Chapter 5. Identity and Authentication

The first step necessary for any system securing data is to provide each user with a unique identity and to authenticate a user’s claim of a particular identity. The reason authentication and identity are so essential is that no authorization scheme can control access to data if the scheme can’t trust that users are who they claim to be.

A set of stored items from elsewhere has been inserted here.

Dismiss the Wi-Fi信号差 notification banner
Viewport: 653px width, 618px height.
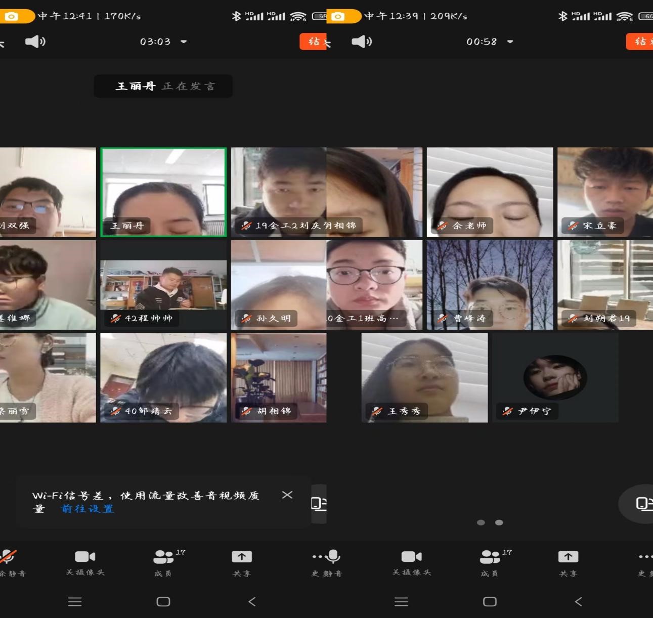[287, 495]
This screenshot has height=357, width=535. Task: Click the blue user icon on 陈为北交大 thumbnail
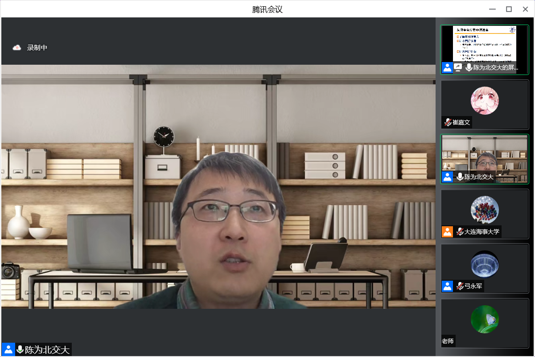tap(447, 177)
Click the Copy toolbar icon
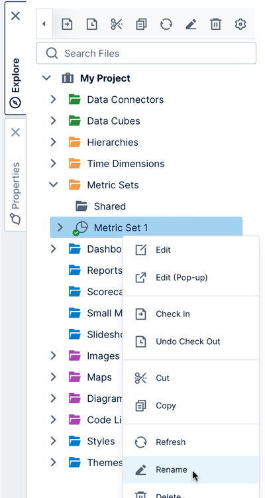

In this chapter, we’ll take a detailed look at how authentication and identity are managed for core Hadoop services. We start by looking at identity and how Hadoop integrates information from Kerberos KDCs and from LDAP and Active Directory domains to provide an integrated view of distributed identity. We’ll also look at how Hadoop represents users internally and the options for mapping external, global identities to those internal representations. Next, we revisit Kerberos and go into more details of how Hadoop uses Kerberos for strong authentication. From there, we’ll take a look at how some core components use username/password–based authentication schemes and the role of distributed authentication tokens in the overall architecture. We finish the chapter with a discussion of user impersonation and a deep dive into the configuration of Hadoop authentication.

Identity

In the context of the Hadoop ecosystem, identity is a relatively complex topic. This is due to the fact that Hadoop goes to great lengths to be loosely coupled from authoritative identity sources. In Chapter 4, we introduced the Kerberos ...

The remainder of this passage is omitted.